Originally Posted by
black_box
I'll take a stab at this and say "a little." The potential energy you gain from climbing the hill = mass * gravity * change in height. Going down the hill converts that potential energy to kinetic energy (0.5 * mass * speed^2) but the faster you use it up (i.e. higher speed) the more is lost to wind resistance (doubling your speed = 4 times as much wind resistance). Basically, going down the hill faster will be a less efficient use of the energy you stored when you pedaled up the hill.
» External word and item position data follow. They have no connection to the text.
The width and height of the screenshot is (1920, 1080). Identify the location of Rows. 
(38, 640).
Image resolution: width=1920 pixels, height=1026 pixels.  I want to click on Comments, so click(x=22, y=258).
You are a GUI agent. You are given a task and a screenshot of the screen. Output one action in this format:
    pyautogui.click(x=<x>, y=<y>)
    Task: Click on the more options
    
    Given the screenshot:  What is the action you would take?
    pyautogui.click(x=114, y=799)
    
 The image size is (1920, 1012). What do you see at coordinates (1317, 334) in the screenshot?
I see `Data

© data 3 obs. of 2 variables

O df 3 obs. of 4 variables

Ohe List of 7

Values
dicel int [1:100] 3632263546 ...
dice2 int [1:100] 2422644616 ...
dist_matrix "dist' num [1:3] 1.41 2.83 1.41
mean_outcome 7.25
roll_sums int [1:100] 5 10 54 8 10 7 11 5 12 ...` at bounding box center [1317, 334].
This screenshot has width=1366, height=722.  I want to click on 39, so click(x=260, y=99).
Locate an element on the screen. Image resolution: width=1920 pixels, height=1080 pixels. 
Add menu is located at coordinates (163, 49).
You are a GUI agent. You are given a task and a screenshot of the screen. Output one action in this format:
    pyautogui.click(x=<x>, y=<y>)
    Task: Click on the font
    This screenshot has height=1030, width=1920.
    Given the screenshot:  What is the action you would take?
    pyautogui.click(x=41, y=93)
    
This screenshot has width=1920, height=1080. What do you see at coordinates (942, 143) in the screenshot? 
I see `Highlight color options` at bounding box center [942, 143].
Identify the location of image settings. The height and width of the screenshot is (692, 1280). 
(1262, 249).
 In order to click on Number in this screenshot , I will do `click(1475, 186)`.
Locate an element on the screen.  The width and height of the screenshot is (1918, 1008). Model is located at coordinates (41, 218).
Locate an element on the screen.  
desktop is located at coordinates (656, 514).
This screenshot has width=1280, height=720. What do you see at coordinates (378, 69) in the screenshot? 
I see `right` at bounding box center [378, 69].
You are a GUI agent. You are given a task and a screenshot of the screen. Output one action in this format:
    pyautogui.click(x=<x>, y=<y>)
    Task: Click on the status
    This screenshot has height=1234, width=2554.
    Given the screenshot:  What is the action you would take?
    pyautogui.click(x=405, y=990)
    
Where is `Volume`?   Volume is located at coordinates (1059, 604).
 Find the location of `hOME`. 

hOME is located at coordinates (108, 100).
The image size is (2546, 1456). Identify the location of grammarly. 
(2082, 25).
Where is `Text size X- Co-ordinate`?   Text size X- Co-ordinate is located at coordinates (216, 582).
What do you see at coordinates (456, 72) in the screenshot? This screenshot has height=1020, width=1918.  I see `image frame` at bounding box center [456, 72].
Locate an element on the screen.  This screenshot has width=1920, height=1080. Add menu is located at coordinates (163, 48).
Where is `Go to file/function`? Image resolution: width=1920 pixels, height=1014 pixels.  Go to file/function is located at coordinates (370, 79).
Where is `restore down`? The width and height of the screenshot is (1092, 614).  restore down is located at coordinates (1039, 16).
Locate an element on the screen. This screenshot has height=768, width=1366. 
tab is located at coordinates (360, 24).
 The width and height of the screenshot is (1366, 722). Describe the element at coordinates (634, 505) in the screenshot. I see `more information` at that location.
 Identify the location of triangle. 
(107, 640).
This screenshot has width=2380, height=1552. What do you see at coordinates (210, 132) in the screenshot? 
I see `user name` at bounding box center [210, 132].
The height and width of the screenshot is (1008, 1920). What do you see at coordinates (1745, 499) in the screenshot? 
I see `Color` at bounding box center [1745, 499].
Good explanation of the energy equation!
The simpler explanation is that you can't really go fast enough to make up for the loss of time that going slowly uphill costs.
Originally Posted by
WhyFi
Stupid but honest question - he's doing loops and ending at the same elevation that he started out at... shouldn't he be making up a little time on the down side, anyway?
Let's say there's a 10 mile run up a mountain. Let's say one travels up at 5 mph for 10 miles (2 hours) and coasts down at 40 mph (0.25 hours) (reasonable numbers for "normal" people on a "good" grade).
That ends up being 20 miles over 2.25 hours. The average speed would be 8.9 mph. If this course was flat, 15mph (in an aerodynamic position) would be fairly easy to do.
If you could increase your downhill speed to 80mph (just like umd), your average speed would be still low: 9.4 mph.
It's very hard to go fast enough (due to aerodynamics and the simple reluctance to go very fast on a bike) to make up the loss of speed going up hill for such a long time. (In my example, it took 8 times as long going up as going down.)
Hills do horrible things to your average speed!